TASK OBJECTIVE: Give back exactly the lines of the entries below from the line with "アート・イラスト (15, 1727)" to the line with "アルベルト・アインシュタインのAndroid用のスマホ壁紙 (56, 1045)", inclusive, and only those.

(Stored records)
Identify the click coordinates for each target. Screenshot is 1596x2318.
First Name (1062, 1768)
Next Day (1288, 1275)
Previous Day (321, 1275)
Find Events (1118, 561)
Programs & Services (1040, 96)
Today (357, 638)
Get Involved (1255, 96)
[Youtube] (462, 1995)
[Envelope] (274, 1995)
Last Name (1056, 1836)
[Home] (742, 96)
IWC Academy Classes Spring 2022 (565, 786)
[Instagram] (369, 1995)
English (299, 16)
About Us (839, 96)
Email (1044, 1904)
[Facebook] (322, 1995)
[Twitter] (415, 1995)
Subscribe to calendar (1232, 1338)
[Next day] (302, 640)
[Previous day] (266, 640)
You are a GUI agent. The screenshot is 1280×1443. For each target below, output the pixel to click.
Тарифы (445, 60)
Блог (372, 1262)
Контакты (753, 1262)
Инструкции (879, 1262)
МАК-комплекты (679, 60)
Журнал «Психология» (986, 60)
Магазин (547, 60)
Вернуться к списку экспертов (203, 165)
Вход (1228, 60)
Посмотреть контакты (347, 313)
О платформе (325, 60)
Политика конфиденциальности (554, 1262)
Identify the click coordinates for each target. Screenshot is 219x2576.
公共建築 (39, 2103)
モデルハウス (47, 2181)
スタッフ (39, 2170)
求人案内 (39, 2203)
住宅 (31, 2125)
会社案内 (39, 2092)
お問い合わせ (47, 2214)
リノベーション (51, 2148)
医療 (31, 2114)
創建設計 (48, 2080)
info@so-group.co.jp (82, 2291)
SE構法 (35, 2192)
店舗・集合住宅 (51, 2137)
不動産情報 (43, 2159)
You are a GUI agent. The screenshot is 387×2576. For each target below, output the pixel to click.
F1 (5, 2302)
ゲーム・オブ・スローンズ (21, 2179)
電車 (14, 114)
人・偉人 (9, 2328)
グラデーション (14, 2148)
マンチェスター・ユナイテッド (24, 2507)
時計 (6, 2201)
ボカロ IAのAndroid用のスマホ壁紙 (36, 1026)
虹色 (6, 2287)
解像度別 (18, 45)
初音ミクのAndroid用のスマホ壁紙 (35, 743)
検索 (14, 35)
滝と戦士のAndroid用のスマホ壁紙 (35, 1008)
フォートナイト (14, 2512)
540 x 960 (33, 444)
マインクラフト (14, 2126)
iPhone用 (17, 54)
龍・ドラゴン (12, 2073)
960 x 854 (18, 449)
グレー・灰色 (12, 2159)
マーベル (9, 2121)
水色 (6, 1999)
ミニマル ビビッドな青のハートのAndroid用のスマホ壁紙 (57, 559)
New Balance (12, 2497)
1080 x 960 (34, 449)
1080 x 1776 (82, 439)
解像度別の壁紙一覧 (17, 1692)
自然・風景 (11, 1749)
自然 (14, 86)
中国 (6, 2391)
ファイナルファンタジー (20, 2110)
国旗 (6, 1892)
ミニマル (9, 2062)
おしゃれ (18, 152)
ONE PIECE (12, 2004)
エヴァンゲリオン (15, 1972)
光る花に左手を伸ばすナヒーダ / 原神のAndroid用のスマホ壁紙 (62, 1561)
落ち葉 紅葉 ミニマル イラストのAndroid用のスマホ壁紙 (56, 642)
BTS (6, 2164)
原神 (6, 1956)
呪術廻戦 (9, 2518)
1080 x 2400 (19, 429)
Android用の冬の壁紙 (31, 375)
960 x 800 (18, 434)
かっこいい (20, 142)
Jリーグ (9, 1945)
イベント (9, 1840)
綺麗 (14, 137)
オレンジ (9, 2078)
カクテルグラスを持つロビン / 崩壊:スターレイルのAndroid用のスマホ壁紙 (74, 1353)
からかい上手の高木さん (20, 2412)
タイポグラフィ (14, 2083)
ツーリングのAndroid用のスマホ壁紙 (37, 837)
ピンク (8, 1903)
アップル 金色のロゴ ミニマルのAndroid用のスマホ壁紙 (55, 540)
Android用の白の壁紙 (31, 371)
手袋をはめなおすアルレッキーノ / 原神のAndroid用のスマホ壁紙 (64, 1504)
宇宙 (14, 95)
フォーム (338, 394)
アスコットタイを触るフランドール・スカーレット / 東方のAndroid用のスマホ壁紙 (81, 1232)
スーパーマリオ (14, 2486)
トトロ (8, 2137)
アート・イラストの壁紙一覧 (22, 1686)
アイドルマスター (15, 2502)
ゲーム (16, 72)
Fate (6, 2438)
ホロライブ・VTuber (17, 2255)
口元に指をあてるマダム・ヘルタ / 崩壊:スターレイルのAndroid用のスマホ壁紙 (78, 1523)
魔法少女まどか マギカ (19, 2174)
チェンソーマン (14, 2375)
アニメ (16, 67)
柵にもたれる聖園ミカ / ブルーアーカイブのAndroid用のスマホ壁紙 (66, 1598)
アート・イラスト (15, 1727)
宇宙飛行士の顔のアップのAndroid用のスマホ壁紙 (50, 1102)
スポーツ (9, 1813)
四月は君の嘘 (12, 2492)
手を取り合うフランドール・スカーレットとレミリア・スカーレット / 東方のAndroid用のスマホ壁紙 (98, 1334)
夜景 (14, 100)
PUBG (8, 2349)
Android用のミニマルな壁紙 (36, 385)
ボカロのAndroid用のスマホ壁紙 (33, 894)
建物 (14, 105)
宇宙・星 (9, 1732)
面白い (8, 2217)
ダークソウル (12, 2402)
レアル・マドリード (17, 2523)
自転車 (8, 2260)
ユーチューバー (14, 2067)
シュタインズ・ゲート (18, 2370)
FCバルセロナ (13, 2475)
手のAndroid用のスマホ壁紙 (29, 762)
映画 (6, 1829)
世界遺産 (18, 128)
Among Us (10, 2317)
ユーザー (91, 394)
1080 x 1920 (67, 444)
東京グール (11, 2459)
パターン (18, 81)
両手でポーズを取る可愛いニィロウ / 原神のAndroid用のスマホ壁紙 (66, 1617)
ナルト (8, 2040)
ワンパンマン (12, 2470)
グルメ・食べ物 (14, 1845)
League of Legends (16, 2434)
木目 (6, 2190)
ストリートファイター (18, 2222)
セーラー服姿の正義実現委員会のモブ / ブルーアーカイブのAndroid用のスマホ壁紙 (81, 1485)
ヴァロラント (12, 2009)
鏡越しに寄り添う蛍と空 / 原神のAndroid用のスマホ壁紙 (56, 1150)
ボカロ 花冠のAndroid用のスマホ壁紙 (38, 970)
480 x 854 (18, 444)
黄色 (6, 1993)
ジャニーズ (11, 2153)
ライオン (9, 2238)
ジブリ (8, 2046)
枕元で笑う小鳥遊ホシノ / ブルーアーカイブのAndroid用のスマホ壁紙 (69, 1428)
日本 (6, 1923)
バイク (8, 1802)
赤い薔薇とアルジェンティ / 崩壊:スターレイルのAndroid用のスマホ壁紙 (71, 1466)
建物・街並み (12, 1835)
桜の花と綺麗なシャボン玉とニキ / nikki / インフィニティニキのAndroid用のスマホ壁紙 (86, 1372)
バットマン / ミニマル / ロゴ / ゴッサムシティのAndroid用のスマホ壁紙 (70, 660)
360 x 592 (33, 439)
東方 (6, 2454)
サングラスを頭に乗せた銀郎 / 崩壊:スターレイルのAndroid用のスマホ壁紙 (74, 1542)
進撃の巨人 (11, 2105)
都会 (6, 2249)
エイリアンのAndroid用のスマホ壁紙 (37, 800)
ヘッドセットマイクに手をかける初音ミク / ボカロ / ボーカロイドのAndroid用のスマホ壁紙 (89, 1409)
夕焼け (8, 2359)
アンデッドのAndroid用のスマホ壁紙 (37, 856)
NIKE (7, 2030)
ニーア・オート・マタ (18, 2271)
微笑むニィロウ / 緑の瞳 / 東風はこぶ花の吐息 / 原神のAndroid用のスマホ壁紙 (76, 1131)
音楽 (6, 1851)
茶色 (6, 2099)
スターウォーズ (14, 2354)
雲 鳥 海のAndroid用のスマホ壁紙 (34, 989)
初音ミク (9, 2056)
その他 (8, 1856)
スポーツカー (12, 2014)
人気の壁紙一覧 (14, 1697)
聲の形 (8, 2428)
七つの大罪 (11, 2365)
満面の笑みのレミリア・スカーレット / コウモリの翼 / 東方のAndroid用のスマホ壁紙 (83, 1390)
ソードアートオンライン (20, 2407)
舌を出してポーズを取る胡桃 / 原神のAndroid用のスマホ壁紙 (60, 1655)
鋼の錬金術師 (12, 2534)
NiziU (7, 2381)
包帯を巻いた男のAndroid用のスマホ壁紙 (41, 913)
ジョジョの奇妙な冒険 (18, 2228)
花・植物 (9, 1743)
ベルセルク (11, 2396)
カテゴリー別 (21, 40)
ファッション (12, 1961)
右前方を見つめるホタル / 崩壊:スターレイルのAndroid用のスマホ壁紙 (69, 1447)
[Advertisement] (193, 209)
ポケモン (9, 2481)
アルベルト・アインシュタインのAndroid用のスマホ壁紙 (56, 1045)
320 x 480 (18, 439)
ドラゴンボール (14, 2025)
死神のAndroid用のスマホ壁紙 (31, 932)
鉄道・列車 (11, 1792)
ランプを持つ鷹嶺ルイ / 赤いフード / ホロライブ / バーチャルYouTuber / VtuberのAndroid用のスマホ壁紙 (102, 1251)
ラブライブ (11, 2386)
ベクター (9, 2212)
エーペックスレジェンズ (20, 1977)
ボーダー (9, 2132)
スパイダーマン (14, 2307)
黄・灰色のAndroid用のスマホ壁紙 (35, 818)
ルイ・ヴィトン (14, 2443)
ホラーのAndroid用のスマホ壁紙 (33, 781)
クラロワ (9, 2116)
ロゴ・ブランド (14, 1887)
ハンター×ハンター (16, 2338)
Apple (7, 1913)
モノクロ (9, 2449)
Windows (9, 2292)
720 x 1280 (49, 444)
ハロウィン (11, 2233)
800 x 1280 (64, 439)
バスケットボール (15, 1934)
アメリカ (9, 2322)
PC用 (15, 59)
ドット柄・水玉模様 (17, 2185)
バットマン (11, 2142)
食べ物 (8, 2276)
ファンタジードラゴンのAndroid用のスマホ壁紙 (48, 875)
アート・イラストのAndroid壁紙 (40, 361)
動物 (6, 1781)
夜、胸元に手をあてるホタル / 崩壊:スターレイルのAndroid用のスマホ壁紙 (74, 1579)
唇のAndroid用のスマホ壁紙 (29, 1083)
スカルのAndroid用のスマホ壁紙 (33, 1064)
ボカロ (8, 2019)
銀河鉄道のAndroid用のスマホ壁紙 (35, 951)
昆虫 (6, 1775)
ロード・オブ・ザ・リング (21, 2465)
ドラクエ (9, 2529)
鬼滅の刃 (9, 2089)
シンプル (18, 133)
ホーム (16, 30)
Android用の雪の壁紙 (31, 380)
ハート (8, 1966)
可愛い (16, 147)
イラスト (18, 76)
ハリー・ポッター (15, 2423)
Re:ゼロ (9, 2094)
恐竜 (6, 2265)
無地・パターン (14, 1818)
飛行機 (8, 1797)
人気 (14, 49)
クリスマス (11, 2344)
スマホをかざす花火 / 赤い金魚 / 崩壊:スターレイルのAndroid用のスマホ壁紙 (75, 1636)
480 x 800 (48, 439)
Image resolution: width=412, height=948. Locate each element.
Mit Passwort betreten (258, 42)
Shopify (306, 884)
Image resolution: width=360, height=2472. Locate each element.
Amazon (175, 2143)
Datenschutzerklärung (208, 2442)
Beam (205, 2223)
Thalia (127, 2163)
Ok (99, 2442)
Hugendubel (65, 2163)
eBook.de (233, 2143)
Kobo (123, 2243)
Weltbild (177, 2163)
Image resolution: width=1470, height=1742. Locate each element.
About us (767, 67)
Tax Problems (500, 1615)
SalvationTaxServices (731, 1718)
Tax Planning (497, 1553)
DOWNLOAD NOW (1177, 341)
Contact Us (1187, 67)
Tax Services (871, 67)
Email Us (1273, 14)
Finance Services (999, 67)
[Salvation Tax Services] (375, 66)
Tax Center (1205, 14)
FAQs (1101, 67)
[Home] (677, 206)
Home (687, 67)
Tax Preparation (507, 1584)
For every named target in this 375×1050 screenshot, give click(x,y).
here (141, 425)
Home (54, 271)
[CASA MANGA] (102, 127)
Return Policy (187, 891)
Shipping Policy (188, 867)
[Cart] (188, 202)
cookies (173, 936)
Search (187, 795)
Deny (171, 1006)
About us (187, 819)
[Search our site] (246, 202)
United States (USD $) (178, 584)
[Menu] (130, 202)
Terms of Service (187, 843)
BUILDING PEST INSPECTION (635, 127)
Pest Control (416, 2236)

RESULT OF THE EXERCISE:
アート・イラスト (15, 1727)
宇宙飛行士の顔のアップのAndroid用のスマホ壁紙 (50, 1102)
スポーツ (9, 1813)
四月は君の嘘 (12, 2492)
手を取り合うフランドール・スカーレットとレミリア・スカーレット / 東方のAndroid用のスマホ壁紙 (98, 1334)
夜景 (14, 100)
PUBG (8, 2349)
Android用のミニマルな壁紙 (36, 385)
ボカロのAndroid用のスマホ壁紙 (33, 894)
建物 (14, 105)
宇宙・星 (9, 1732)
面白い (8, 2217)
ダークソウル (12, 2402)
レアル・マドリード (17, 2523)
自転車 (8, 2260)
ユーチューバー (14, 2067)
シュタインズ・ゲート (18, 2370)
FCバルセロナ (13, 2475)
手のAndroid用のスマホ壁紙 (29, 762)
映画 (6, 1829)
世界遺産 (18, 128)
Among Us (10, 2317)
ユーザー (91, 394)
1080 x 1920 (67, 444)
東京グール (11, 2459)
パターン (18, 81)
両手でポーズを取る可愛いニィロウ / 原神のAndroid用のスマホ壁紙 (66, 1617)
ナルト (8, 2040)
ワンパンマン (12, 2470)
グルメ・食べ物 (14, 1845)
League of Legends (16, 2434)
木目 (6, 2190)
ストリートファイター (18, 2222)
セーラー服姿の正義実現委員会のモブ / ブルーアーカイブのAndroid用のスマホ壁紙 (81, 1485)
ヴァロラント (12, 2009)
鏡越しに寄り添う蛍と空 / 原神のAndroid用のスマホ壁紙 (56, 1150)
ボカロ 花冠のAndroid用のスマホ壁紙 (38, 970)
480 x 854 (18, 444)
黄色 (6, 1993)
ジャニーズ (11, 2153)
ライオン (9, 2238)
ジブリ (8, 2046)
枕元で笑う小鳥遊ホシノ / ブルーアーカイブのAndroid用のスマホ壁紙 (69, 1428)
日本 (6, 1923)
バイク (8, 1802)
赤い薔薇とアルジェンティ / 崩壊:スターレイルのAndroid用のスマホ壁紙 (71, 1466)
建物・街並み (12, 1835)
桜の花と綺麗なシャボン玉とニキ / nikki / インフィニティニキのAndroid用のスマホ壁紙 (86, 1372)
バットマン / ミニマル / ロゴ / ゴッサムシティのAndroid用のスマホ壁紙 (70, 660)
360 x 592 (33, 439)
東方 (6, 2454)
サングラスを頭に乗せた銀郎 / 崩壊:スターレイルのAndroid用のスマホ壁紙 (74, 1542)
進撃の巨人 (11, 2105)
都会 (6, 2249)
エイリアンのAndroid用のスマホ壁紙 (37, 800)
ヘッドセットマイクに手をかける初音ミク / ボカロ / ボーカロイドのAndroid用のスマホ壁紙 (89, 1409)
夕焼け (8, 2359)
アンデッドのAndroid用のスマホ壁紙 (37, 856)
NIKE (7, 2030)
ニーア・オート・マタ (18, 2271)
微笑むニィロウ / 緑の瞳 / 東風はこぶ花の吐息 / 原神のAndroid用のスマホ壁紙 (76, 1131)
音楽 (6, 1851)
茶色 (6, 2099)
スターウォーズ (14, 2354)
雲 鳥 海のAndroid用のスマホ壁紙 (34, 989)
初音ミク (9, 2056)
その他 (8, 1856)
スポーツカー (12, 2014)
人気の壁紙一覧 (14, 1697)
聲の形 (8, 2428)
七つの大罪 (11, 2365)
満面の笑みのレミリア・スカーレット / コウモリの翼 / 東方のAndroid用のスマホ壁紙 (83, 1390)
ソードアートオンライン (20, 2407)
舌を出してポーズを取る胡桃 / 原神のAndroid用のスマホ壁紙 (60, 1655)
鋼の錬金術師 (12, 2534)
NiziU (7, 2381)
包帯を巻いた男のAndroid用のスマホ壁紙 (41, 913)
ジョジョの奇妙な冒険 (18, 2228)
花・植物 (9, 1743)
ベルセルク (11, 2396)
カテゴリー別 (21, 40)
ファッション (12, 1961)
右前方を見つめるホタル / 崩壊:スターレイルのAndroid用のスマホ壁紙 (69, 1447)
[Advertisement] (193, 209)
ポケモン (9, 2481)
アルベルト・アインシュタインのAndroid用のスマホ壁紙 (56, 1045)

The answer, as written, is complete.